> WHAT YOU SHOULD DO
Write out only the lines from the start of the entries up to and including the line with "481x463 pixels."; please skip the pictures.

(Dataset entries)
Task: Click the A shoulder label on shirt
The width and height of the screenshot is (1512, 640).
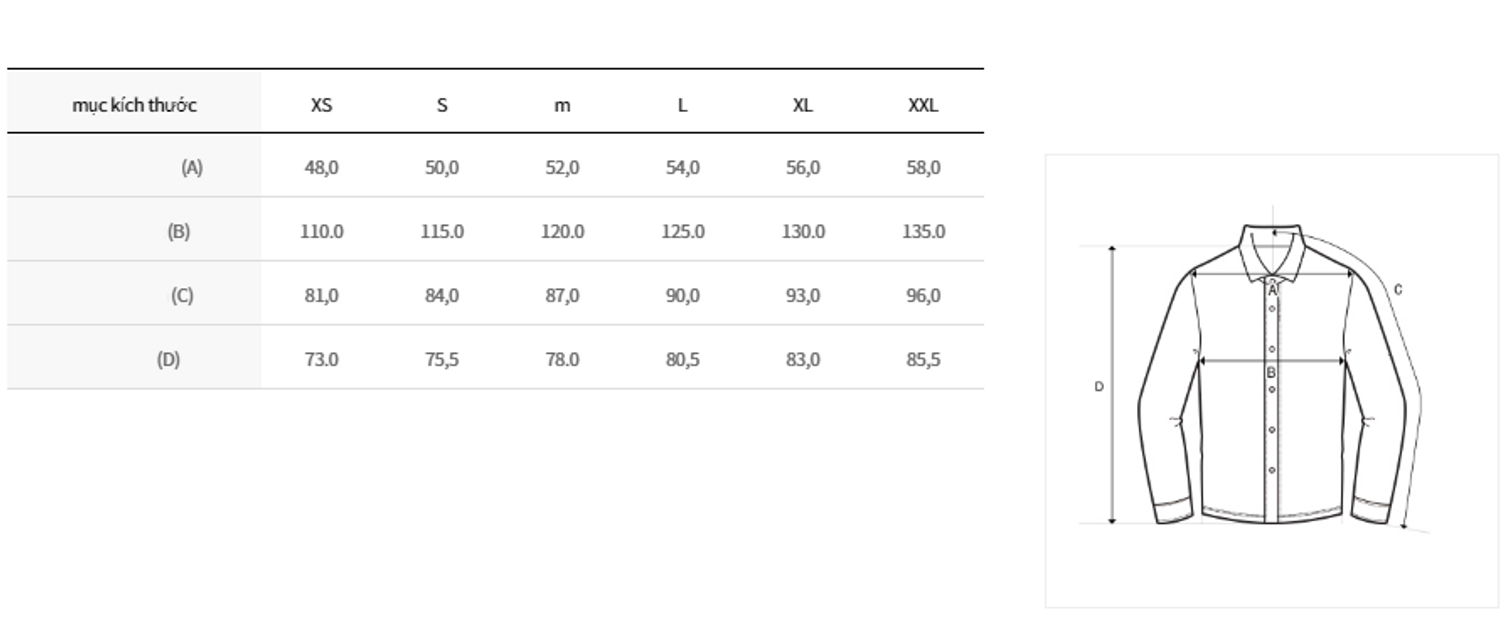Action: coord(1273,291)
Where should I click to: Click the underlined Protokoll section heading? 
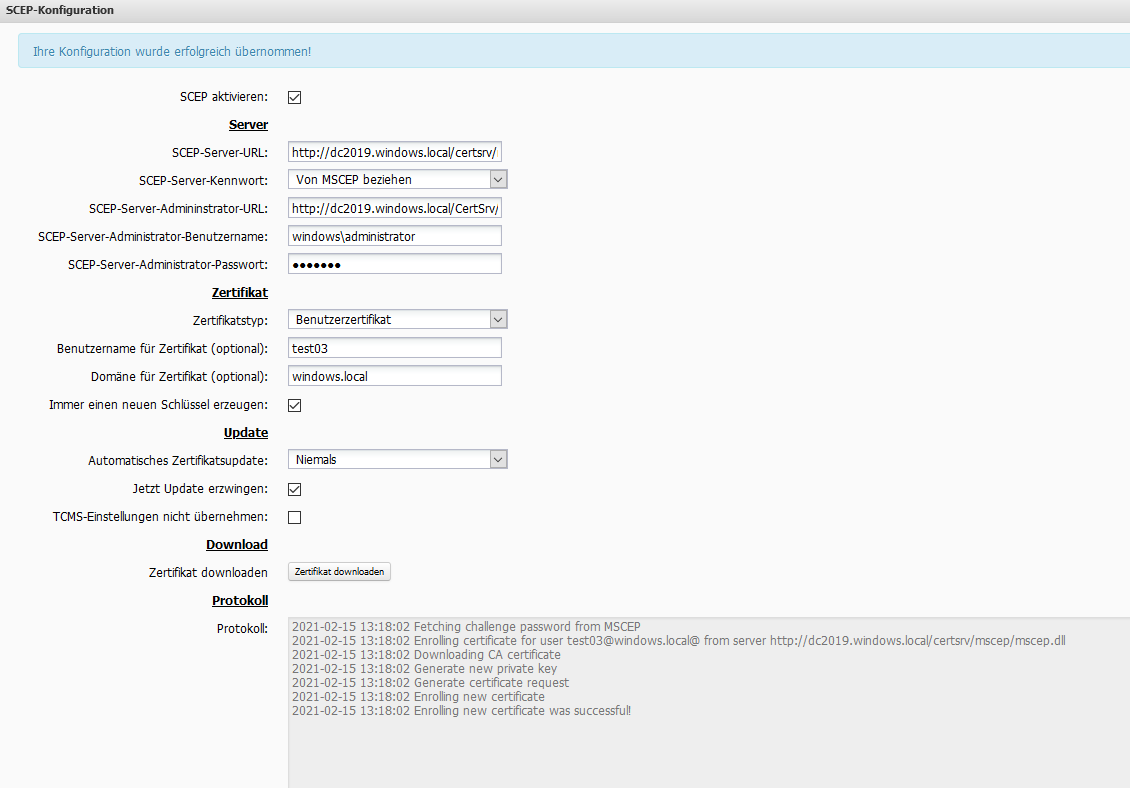(x=240, y=601)
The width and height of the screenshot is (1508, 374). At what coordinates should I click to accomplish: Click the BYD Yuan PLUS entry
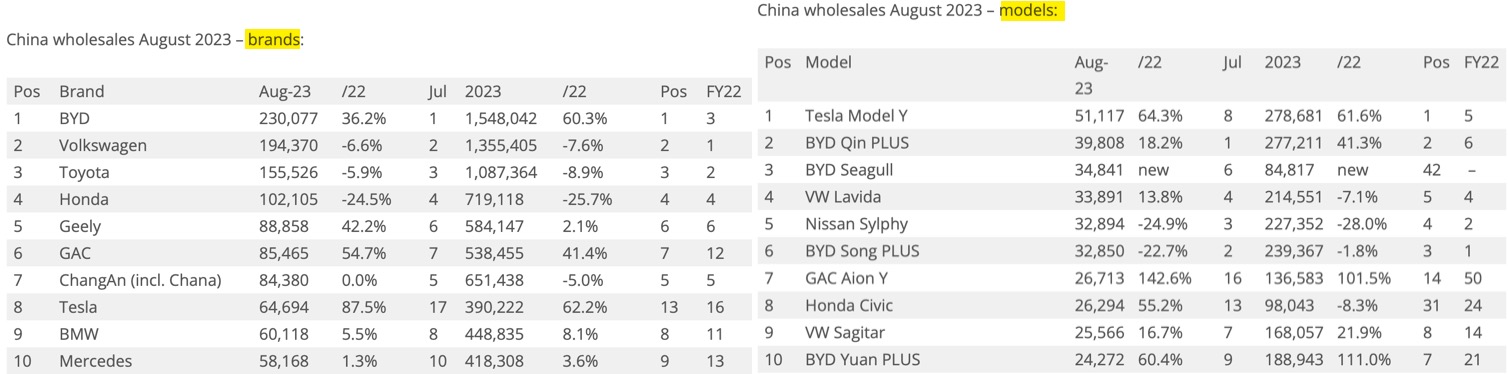click(862, 358)
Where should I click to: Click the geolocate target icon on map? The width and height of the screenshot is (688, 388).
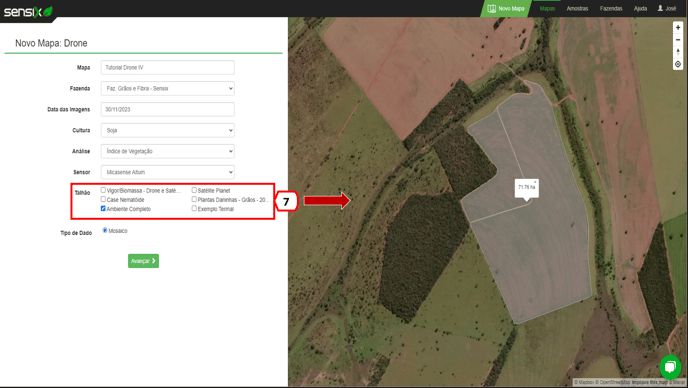pos(678,64)
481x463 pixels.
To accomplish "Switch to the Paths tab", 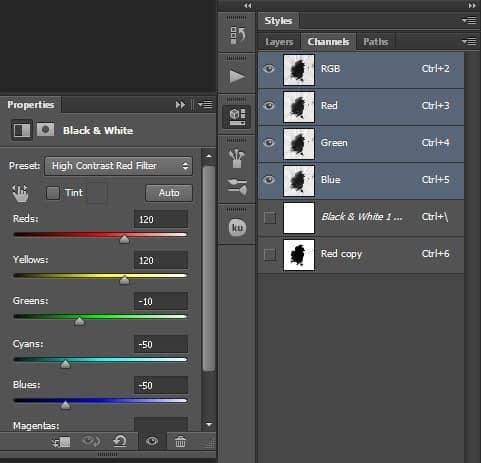I will click(x=376, y=42).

> TASK RESULT
Task: Click the A shoulder label on shirt
The width and height of the screenshot is (1512, 640).
Action: coord(1273,291)
Where should I click to: Click the underlined Protokoll section heading? 
(x=240, y=601)
The width and height of the screenshot is (1508, 374). At what coordinates should I click to accomplish: Click the BYD Yuan PLUS entry
click(862, 358)
Where should I click to: Click the geolocate target icon on map? The width and height of the screenshot is (688, 388).
pos(678,64)
481x463 pixels.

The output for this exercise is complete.